Market Technicals Are Becoming Clearer, Darker

Includes: DIA, EEM, EFA, QQQ, SPY, VT
by: Investment Pancake

Several widely followed technical indicators are now pointing toward a bleak intermediate to long term picture for equities. Specifically, the 50-day simple moving average has dropped below the 200-day simple moving average for all major US and broad international equities indexes, demonstrating that these averages are, indeed, behaving as trading resistance.

For instance, we see this posture shared by the SPDR S&P 500 ETF (NYSEARCA:SPY) and the Vanguard Total World Stock ETF (NYSEARCA:VT). At the same time, the moving average convergence divergence indicator for both these funds also shows strong negative momentum, with short term selling momentum having overtaken longer term buying momentum as of the second week of August, and dropping now into net negative territory. Similarly, the 50-day exponential moving average has broken below the 200 day exponential moving average for a number of broad based equities ETFs, or threatens to do so within the next couple of trading days.

On a longer term time frame, we now see that the 20-week simple moving average has sliced below the 40-week simple moving average as well, demonstrating that net selling momentum is gathering steam, and that both moving averages are now behaving as trading resistance. That posture is shared almost universally by some of the widest traded ETFs including SPY, VT, EAFE Index Ishares (NYSEARCA:EFA), and Ishares MSCI Emerging Markets (NYSEARCA:EEM).

The last time all these technical indicators were shared this universally by widely traded ETFs was January of 2008, nearly half a year before the 2008 credit crisis erupted with full force. It could be that equities markets are pricing in a new phase of the credit crisis, perhaps generated within the banking sector or perhaps within the public finance sector.
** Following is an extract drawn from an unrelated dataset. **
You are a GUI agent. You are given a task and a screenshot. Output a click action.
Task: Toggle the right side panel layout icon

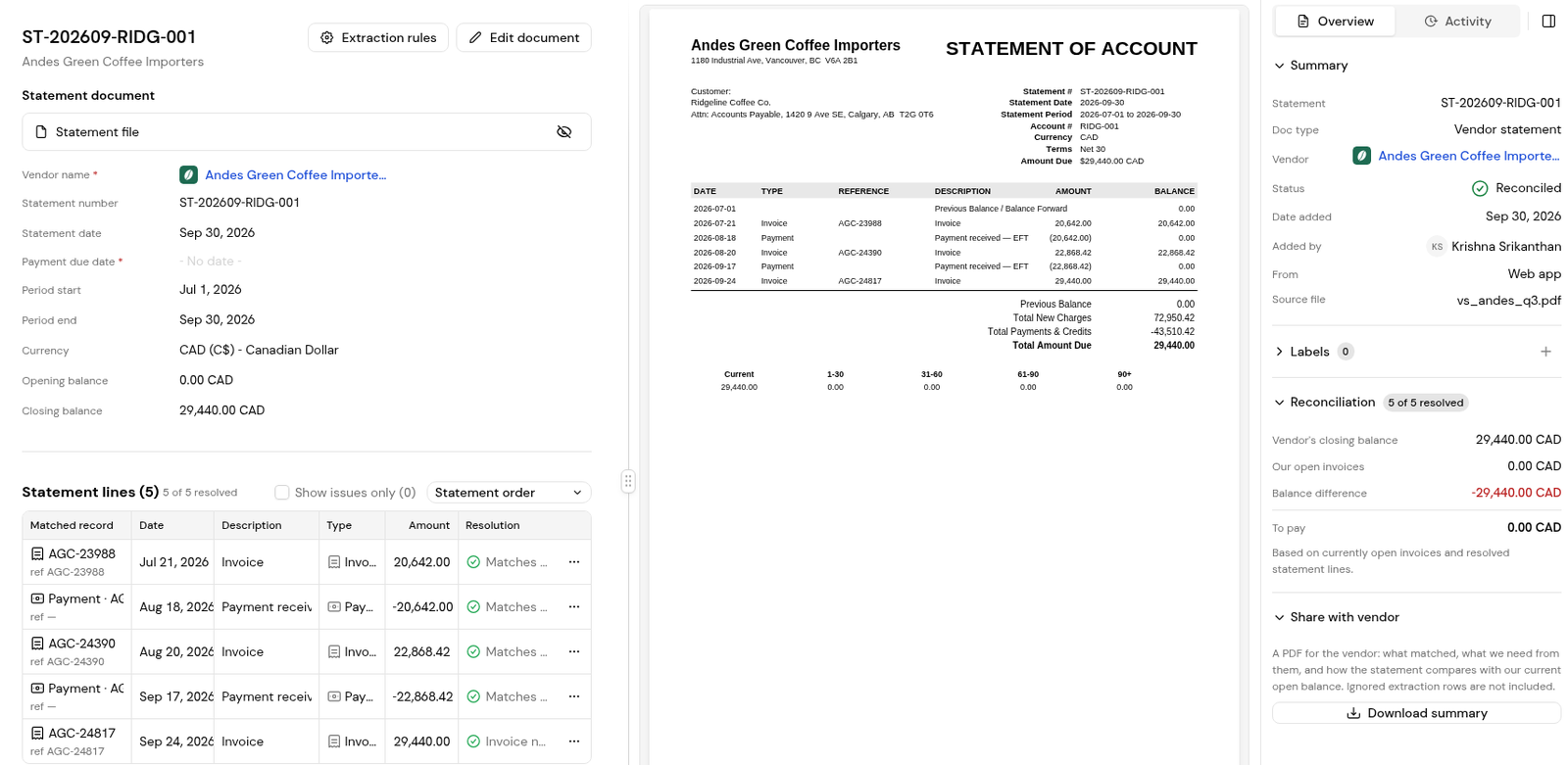(x=1548, y=22)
Or it may simply be that equities markets are pricing in a next phase of the recession.

But the main thrust of technical analysis is not to ask WHY the markets are doing what they are doing, or to argue about whether the market is "correct" or not, but to simply observe WHAT the market is doing and to act according to that information. Technically speaking, what the market is doing is forming up a technical posture that is typically observed during the front end of a bear market. That fact alone is sufficient information to drive some traders to sell equities, which can be enough selling pressure to drive a self-fulfilling prophecy of lower equities prices going forward.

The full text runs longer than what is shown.